Development Installation Lazarus 1.3, FPC 2.7.1,Windows 7/8 32/64, OSX, *nix

Test Environment Lazarus & FPC Trunk on Windows and OSX (Cocoa Mainly on OSX). Testing also Crosscompile windows to OSX.. 
Any posts made from 2015 will be based on Lazarus Trunk.

lucamar

  • Hero Member
  • *****
  • Posts: 734
Re: 7,970,312 As it turns out.
« Reply #29 on: January 06, 2019, 03:43:00 am »
I can only work on the computer about 1 1/2 at a time before everything becomes a blur. Then I have to rest my eyes. I had a lens replaced Dec 17th and can't get glasses until the Jan 18. I'm not complaining but I'm just a little slow on getting stuff done.I need to write a quick and dirty and dump KLAX. But it may be to big to post. In that case I'll have to dummy one up.

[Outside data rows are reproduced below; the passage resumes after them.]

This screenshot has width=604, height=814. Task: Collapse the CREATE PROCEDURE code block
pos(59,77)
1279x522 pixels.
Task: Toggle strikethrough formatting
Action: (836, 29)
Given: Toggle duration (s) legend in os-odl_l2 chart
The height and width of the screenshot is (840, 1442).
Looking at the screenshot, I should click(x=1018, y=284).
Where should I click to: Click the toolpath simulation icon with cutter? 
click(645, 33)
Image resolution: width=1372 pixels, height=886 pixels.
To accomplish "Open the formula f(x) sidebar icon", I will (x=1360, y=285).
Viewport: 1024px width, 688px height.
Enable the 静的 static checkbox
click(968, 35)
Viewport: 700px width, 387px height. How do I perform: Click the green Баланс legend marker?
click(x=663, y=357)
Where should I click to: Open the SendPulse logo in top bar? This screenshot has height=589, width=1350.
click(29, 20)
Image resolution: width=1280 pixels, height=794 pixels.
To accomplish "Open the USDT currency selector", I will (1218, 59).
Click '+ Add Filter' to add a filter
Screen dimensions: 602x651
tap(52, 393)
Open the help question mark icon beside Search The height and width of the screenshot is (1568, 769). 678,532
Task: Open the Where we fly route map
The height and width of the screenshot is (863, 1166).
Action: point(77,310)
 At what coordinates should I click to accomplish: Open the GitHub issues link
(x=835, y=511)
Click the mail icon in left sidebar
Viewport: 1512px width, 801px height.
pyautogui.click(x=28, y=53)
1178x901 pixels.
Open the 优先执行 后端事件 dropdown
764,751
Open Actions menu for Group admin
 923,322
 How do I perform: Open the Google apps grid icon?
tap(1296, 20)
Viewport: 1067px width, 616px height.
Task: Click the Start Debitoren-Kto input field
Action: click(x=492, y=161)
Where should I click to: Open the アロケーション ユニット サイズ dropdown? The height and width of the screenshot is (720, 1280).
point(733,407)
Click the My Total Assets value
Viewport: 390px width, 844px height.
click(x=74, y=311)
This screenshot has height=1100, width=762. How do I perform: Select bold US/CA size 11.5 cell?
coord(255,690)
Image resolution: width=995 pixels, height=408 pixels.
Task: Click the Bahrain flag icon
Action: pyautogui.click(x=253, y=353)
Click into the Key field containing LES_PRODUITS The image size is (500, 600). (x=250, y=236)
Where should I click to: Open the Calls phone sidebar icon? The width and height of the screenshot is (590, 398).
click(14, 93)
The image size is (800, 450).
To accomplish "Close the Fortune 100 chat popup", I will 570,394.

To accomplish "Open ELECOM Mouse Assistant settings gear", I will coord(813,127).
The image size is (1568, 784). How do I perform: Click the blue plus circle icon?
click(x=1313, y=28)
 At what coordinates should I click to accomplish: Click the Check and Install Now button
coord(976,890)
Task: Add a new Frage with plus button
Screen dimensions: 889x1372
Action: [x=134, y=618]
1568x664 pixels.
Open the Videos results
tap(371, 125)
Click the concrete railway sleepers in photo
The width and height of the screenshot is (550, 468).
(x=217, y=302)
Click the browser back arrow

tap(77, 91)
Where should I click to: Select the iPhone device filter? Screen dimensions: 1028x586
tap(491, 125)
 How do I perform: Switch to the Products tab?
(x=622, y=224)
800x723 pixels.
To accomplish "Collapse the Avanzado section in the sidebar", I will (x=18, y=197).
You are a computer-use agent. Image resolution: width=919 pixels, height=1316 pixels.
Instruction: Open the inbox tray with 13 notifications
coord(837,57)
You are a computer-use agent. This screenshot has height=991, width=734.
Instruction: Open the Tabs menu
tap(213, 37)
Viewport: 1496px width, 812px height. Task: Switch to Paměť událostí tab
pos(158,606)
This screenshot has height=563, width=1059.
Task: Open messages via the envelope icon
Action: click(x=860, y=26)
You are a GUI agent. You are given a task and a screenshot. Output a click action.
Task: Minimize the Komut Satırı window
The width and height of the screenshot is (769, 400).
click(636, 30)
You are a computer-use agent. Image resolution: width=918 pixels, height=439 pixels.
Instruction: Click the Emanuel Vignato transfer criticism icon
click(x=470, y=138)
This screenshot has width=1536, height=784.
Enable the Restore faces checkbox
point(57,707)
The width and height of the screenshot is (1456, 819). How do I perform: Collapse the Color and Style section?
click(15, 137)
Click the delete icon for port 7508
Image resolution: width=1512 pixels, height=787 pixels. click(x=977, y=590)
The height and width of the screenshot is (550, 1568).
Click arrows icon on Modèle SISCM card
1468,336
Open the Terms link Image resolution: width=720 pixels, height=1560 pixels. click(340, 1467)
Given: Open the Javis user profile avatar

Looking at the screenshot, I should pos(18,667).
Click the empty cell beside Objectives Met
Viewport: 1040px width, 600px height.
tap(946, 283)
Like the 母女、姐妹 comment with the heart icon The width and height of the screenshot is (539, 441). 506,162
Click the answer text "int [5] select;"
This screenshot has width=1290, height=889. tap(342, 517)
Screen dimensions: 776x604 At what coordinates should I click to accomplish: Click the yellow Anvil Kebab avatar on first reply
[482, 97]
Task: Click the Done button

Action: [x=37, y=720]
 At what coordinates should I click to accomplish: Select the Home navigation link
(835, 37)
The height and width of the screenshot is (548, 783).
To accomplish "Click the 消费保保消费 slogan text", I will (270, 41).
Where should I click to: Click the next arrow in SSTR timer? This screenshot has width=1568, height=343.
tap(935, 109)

I'm preparing a little demo for you but it won't be ready till tomorrow [afternoon..night]. Don't loose faith! :)

ETA: Huh! Three-kings day ... more towards (late) night then: my nieces come first.
« Last Edit: January 06, 2019, 03:46:00 am by lucamar »
Turbo Pascal 3 CP/M - Amstrad PCW 8256 (512 KB !!!) :P
Lazarus 1.8.4/FPC 3.0.4 on:
(K)Ubuntu 12..16, Windows XP SP3 (Home/Prof.) and various DOS incarnations.